If any ones got any bet I might have one as I got 10 tackle boxes full lures and need look but first need idea what it looks like. lot spoons and you name it in these. lot are collecter items as I had a guy go threw a few and he was wanting buy lot I had that he said where older ones. but his offers where like 2 buck per. I turned that down as there worth that as user stuff to me. I seldom use spoons but man there was a lot in there. Only spooning I care for require a female LOL. Fred Abugaust ones are in there and 2 or so still in the see threw box they came in never opened as there sealed but in blister pack thing. these where ones he was after most then open out box ones. yet he wanted about 50 I had and that was after looking threw 5 or 6 tackle boxes I got.


----------



## viper1 (Apr 13, 2004)

I think its a ole petes color and some older spoons had it. Called Margarita some times and Margaritaville others.


JSykes3 close but no cigar but I did get a good laugh.


Eriesteamer I have a ton also. But not this one. Have only seen it on a willow leave harness and thought I d paint one to a spoon. 


Well my buddy gets in on the week end he has one so I'll get him to send it when he gets in and I'll post if anyone is interested. I know the harness caught a lot of eyes and was far out in front of every thing else.


----------



## Fish Scalper (Oct 31, 2009)

That pattern is a Silver Streak. Their problem is they don't keep their site current with patterns you'd have to locate it on one their retailers sites.


----------



## Buckeye Ron (Feb 3, 2005)

Viper1,
Craig has one under the silver streak link for the Vibe lure, it is called a Margarita. It looks like the color of the willow blades that i purchased from him a couple years back.

Ron



viper1 said:


> Been looking for a pic of a margarita spoon or margaritaville. Any one have a pic they can post?


----------



## viper1 (Apr 13, 2004)

Actually Silver streak is the manufacture of one type. There is others to I have found. There is a Margarita and a lime Margarita. 

This is Margarita by Silver streak 










And this is the Lime Margarita.










The first and sprint car were big producers the other day. Couldnt keep in the water.


----------



## viper1 (Apr 13, 2004)

Thanks Guys I think the first one is what i was looking for. Now I want to do a spoon that way. Dont see any one else with spoons that color.


----------



## K gonefishin (May 4, 2004)

viper1 said:


> Thanks Guys I think the first one is what i was looking for. Now I want to do a spoon that way. Dont see any one else with spoons that color.

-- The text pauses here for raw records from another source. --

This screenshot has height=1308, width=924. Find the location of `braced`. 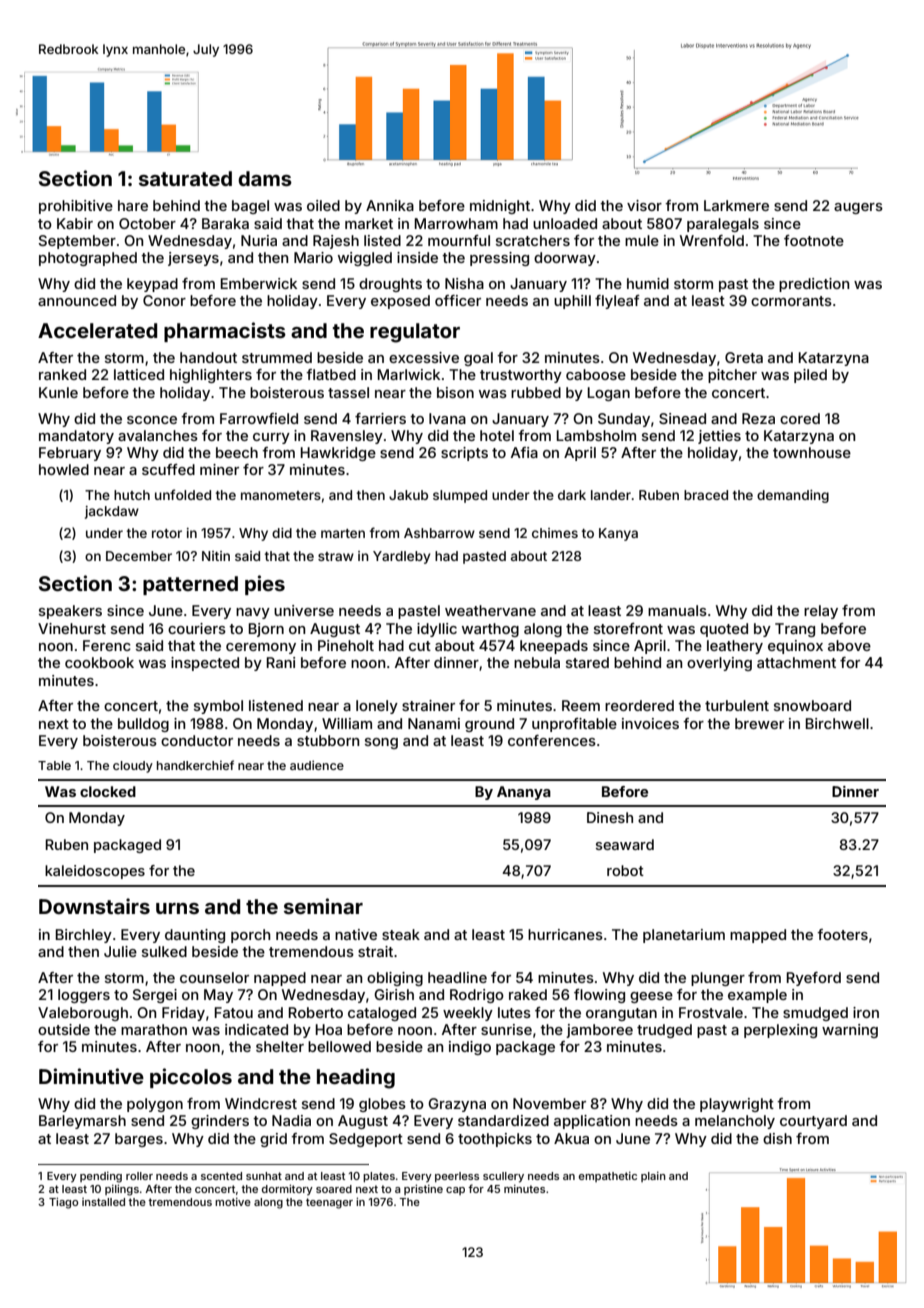

braced is located at coordinates (706, 495).
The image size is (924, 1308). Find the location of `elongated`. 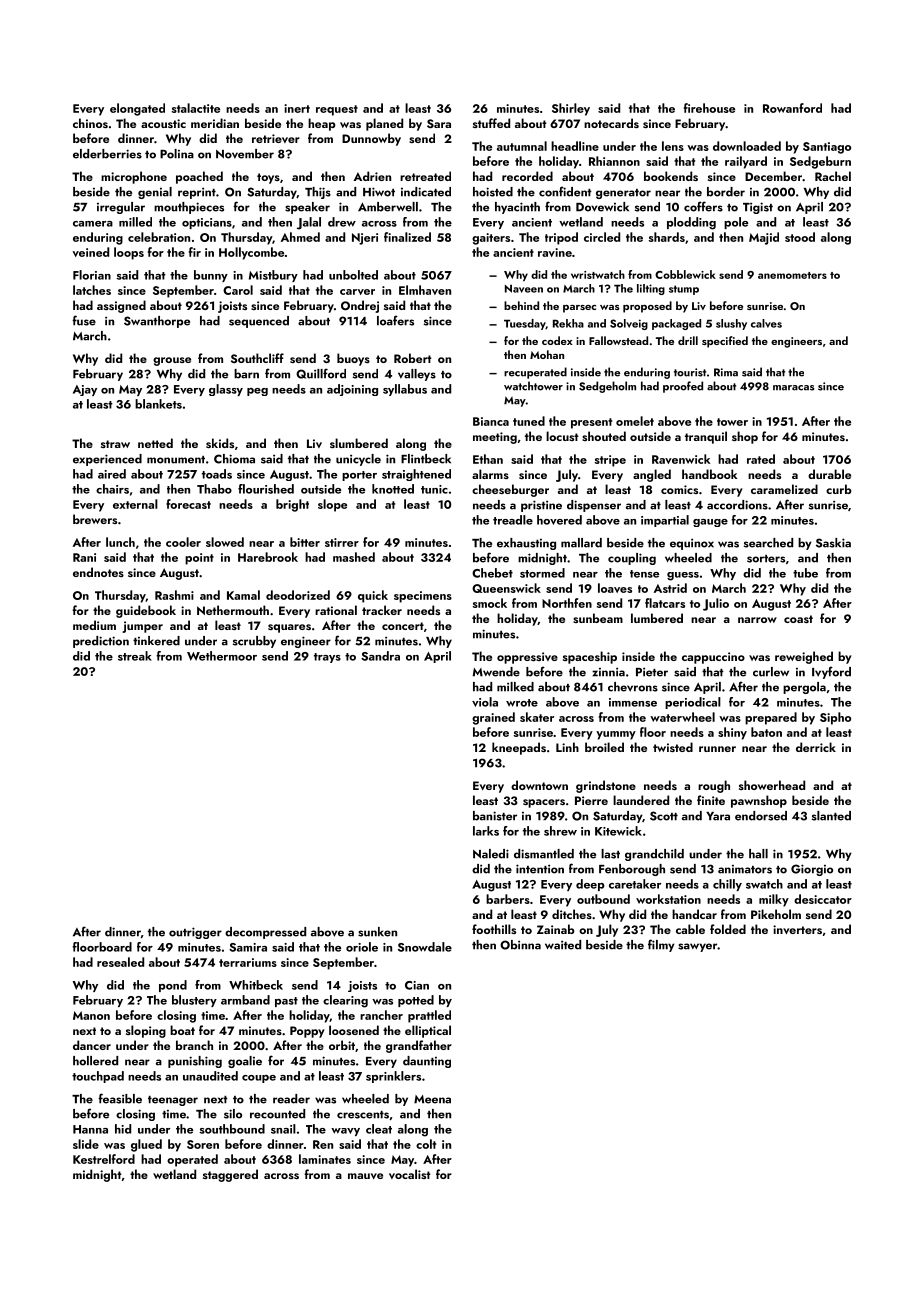

elongated is located at coordinates (137, 109).
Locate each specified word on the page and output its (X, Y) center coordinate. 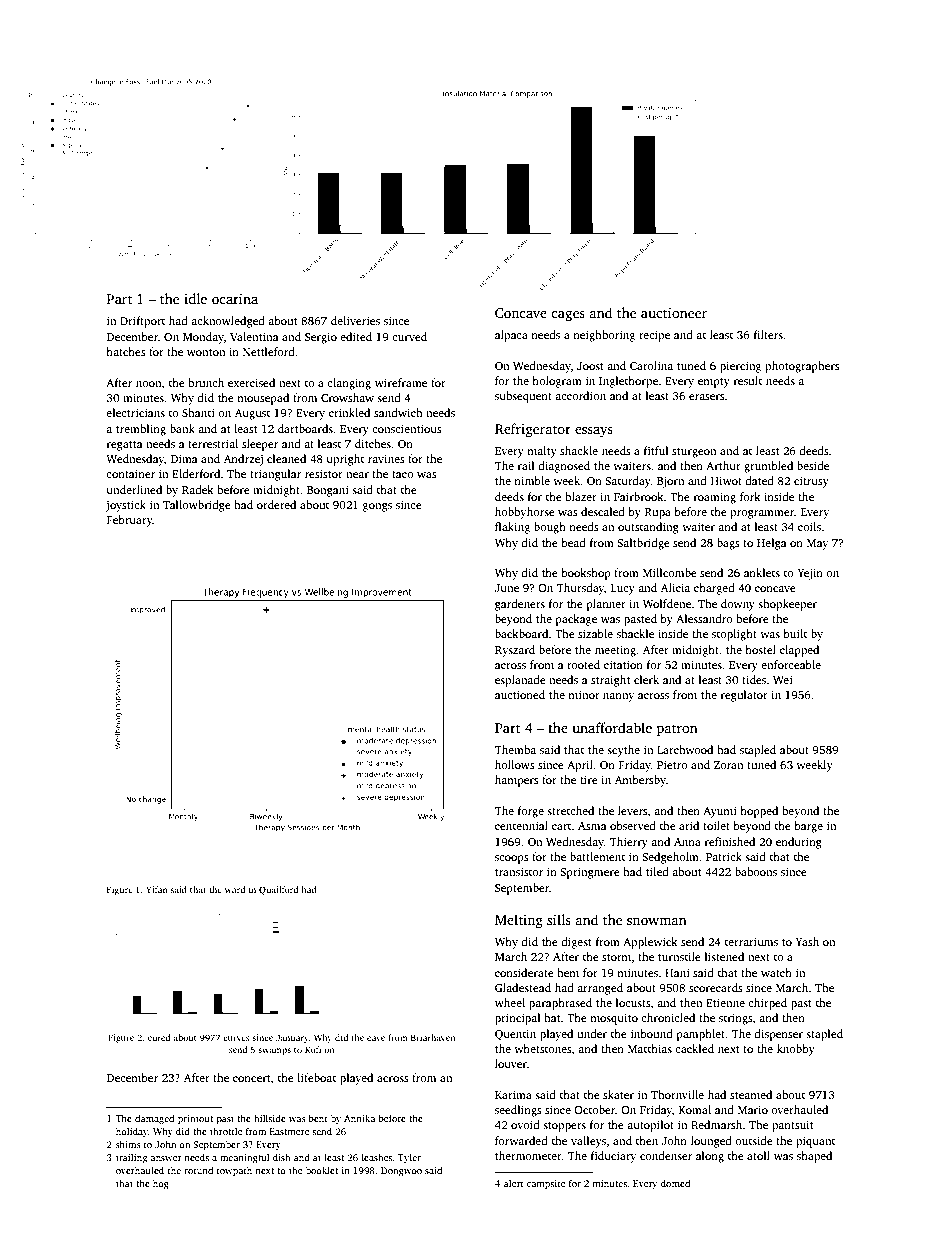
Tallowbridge (197, 506)
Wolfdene (667, 603)
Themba (515, 749)
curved (409, 336)
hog (161, 1184)
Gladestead (523, 987)
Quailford (278, 890)
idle (195, 298)
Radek (198, 489)
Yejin (810, 574)
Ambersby (640, 781)
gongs (377, 507)
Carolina (651, 365)
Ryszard (515, 651)
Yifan (157, 889)
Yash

Yeck has it called cedar point. Stinger calls it Helmet and they have a couple variations of it.Old Pete's might have it too check with Don. Usually when one company has a hot one, others follow suite...in some cases not all just gotta poke around  

http://www.fishyecklures.com/yeck_combined_small.pdf lower left page 5 

http://www.mistinger.com/spoon-pages#!__spoon-pages/page-6


----------



## viper1 (Apr 13, 2004)

K gonefishin said:


> Yeck has it called cedar point. Stinger calls it Helmet and they have a couple variations of it.Old Pete's might have it too check with Don. Usually when one company has a hot one, others follow suite...in some cases not all just gotta poke around
> 
> http://www.fishyecklures.com/yeck_combined_small.pdf lower left page 5
> 
> http://www.mistinger.com/spoon-pages#!__spoon-pages/page-6


Thanks K gonefishin! I'll check them out.


----------